As a nineteen-year-old college student I traveled during the summer break between my sophomore and junior years in the Andes and on the Amazon with friends Frank and Kenny. We had little money, travel was rugged, and I got very sick during an eight-day barge ride from Pucallpa to Iquitos on the Peruvian Ucayali tributary of the Amazon River. The Amazon basin that I traveled may not be there very much longer with dire consequences for the indigenous people of the region and human civilization.
A study by scientists from Brazil, the Netherlands, Britain and the United States found that climate change fueled a devastating drought in the Amazon basin in 2023 as dry conditions persisted into the region’s rainy season, the first time that has happened. It caused major rivers to dry up and fish to die, led to extensive wildfires, and threatened the lives and livelihoods of the people of the Amazonas. Power plants along the river and its tributaries were forced to close or reduce production of electricity leading to power outages in parts of Brazil, Ecuador, and Venezuela.
Several Amazon tributaries were at their lowest level in record history. The scientists concluded that a cyclical El Niño effect caused by shifting Pacific Ocean currents did contribute to a reduction in rain, but that the increase in temperatures caused by human action, especially the burning of fossil fuels over the last 250 years, made the devastating drought 10 times as likely to occur as it would have otherwise. They attribute the dehydration of soil and plants and reduced river flows to global warming.
The Amazon River is the world’s largest by volume and twenty percent of Earth’s freshwater flows through the Amazon rainforest. The Amazon basin is about the same size as the continent of Australia. Because of drought, some parts of the Amazon basin are in the process of transforming from rainforest that stores heat-trapping gases into drier regions releasing the gases into the atmosphere. In addition, because of deforestation, the rainforest has shrunk in size by about 20% since I visited the region in 1969. Even with the deforestation, the Amazon is still the world’s largest carbon sink storing more than 150 billion tons of carbon that could end up in the atmosphere as carbon dioxide, further increasing global warming and climate change. The Amazon’s trees hold about 20% of all the carbon storied in the Earth’s vegetation.
Climate change is not just impacting the Amazon basin. Unprecedented ocean surface temperatures are destroying coral reefs in the Caribbean. Coral reefs play a similar role as the Amazon rainforest as the home to biodiversity on the planet. About one-fourth of marine species depend on coral reefs for survival during their life cycles. They also help protect coast regions from storms. The world’s oceans have lost 50% of their coral since the 1950s. In the southern Mexico states of Tabasco and Chiapas, howler monkeys are dying from dehydration caused by extreme heat and are falling out of trees where they live.
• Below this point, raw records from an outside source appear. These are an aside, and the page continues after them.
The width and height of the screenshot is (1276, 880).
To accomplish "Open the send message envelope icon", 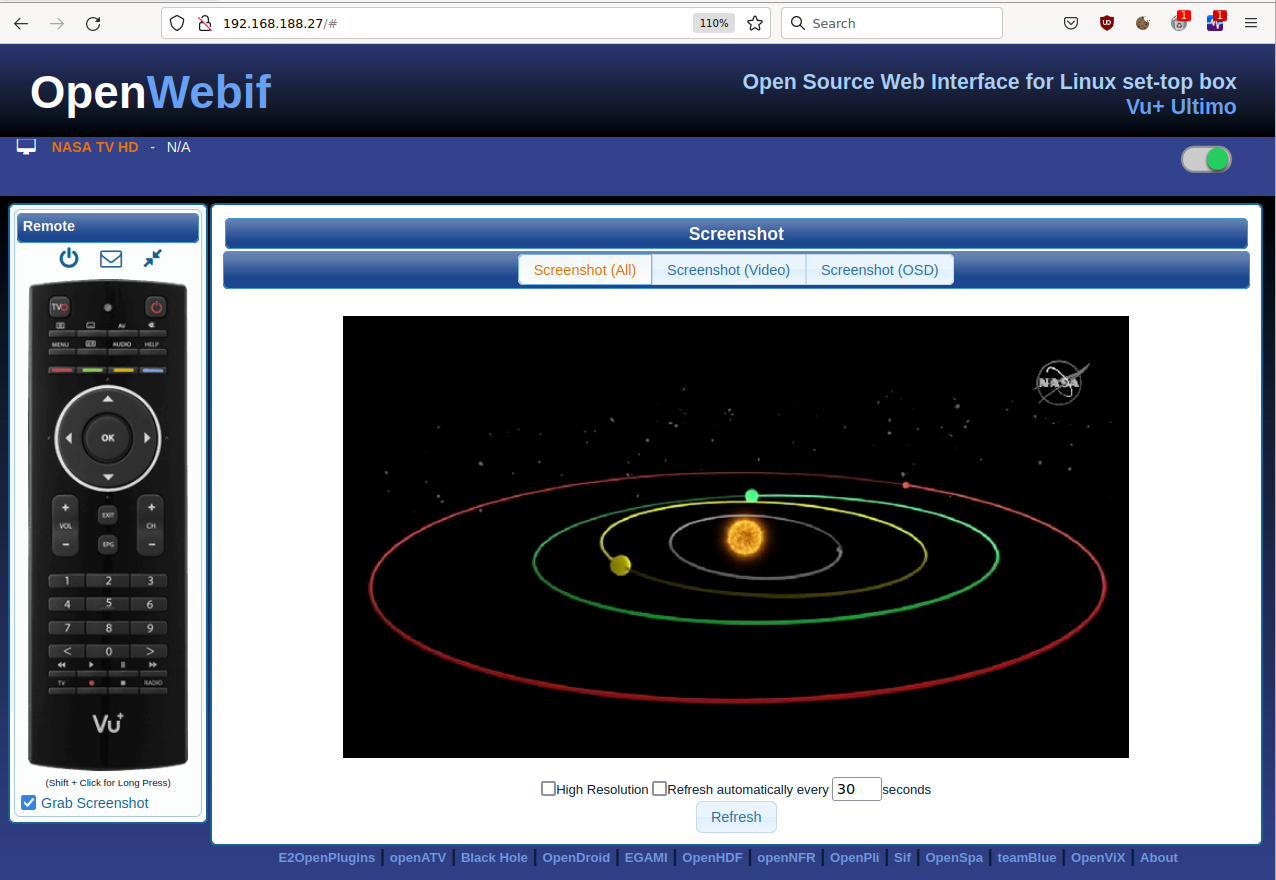I will pos(111,259).
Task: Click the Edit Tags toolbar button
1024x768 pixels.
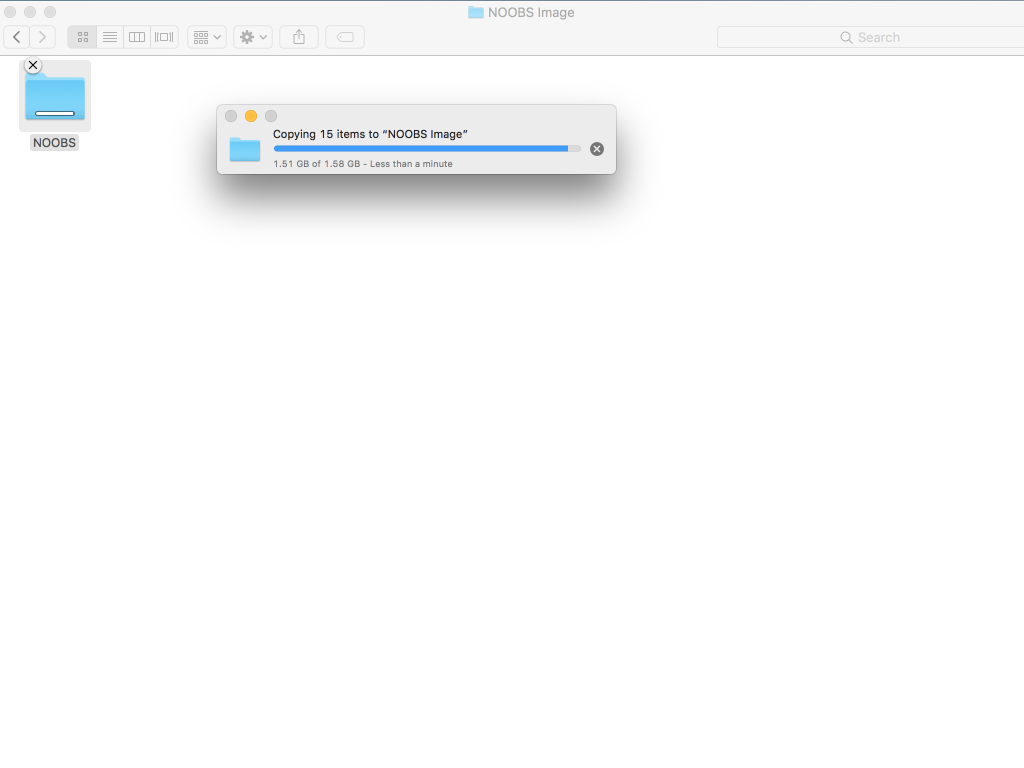Action: pyautogui.click(x=345, y=37)
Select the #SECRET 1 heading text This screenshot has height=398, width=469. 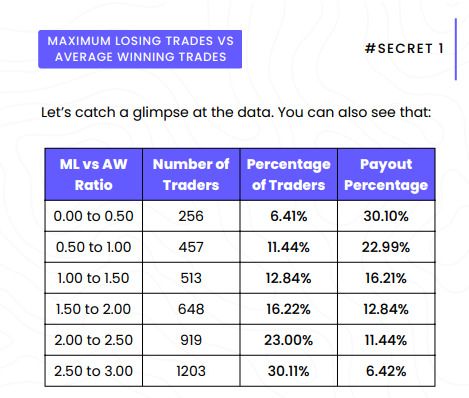point(404,49)
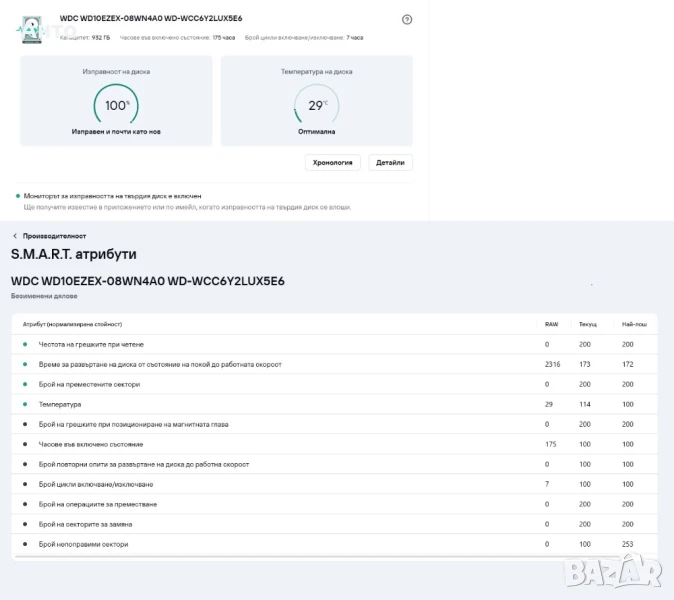Click the green dot beside Брой на преместените сектори
674x600 pixels.
click(x=24, y=384)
Last year, Canada had its worst fire season ever. Forests the size of the state of North Dakota burned and the smoke traveled south enveloping U.S. cities in orange haze. In June and July, air quality in New York was so bad that emergency room visits caused by asthma rose by 40%. A once in a lifetime experience caused by climate change and record forest fires may now be the new normal as the fire season in Canada restarts and smoke will probably again blanket northern U.S. cities. Worse, the fire activity in Quebec just north of New York is expected to double by 2050.
At the same time, scientists at the National Oceanic and Atmospheric Administration predict that the Eastern Coast of the United States will have more intense hurricane activity this summer and fall partly because of warming oceans. NOAA forecasts that there will be between 17 and 25 named storms, between 8 and 13 with hurricane level winds, and between 4 and 7 major hurricanes with winds of 111 mph or higher. Expect flooding and interruptions in electrical service.
The Earth’s environment well almost definitely deteriorate more rapidly if Donald Trump is elected President in November. Trump recently met with a group of over twenty fossil fuel company executives including Exxon and Chevron and demanded that they contribute one billion dollars to his election campaign. In exchange, Trump promised, as President, to maintain tax breaks for fossil fuel companies, remove barriers to drilling in new fields for oil and gas, end restrictions on the export of natural gas, and eliminate restrictions on automobile and truck pollution. The fossil fuel industry was a major contributor to Trump’s previous presidential campaign.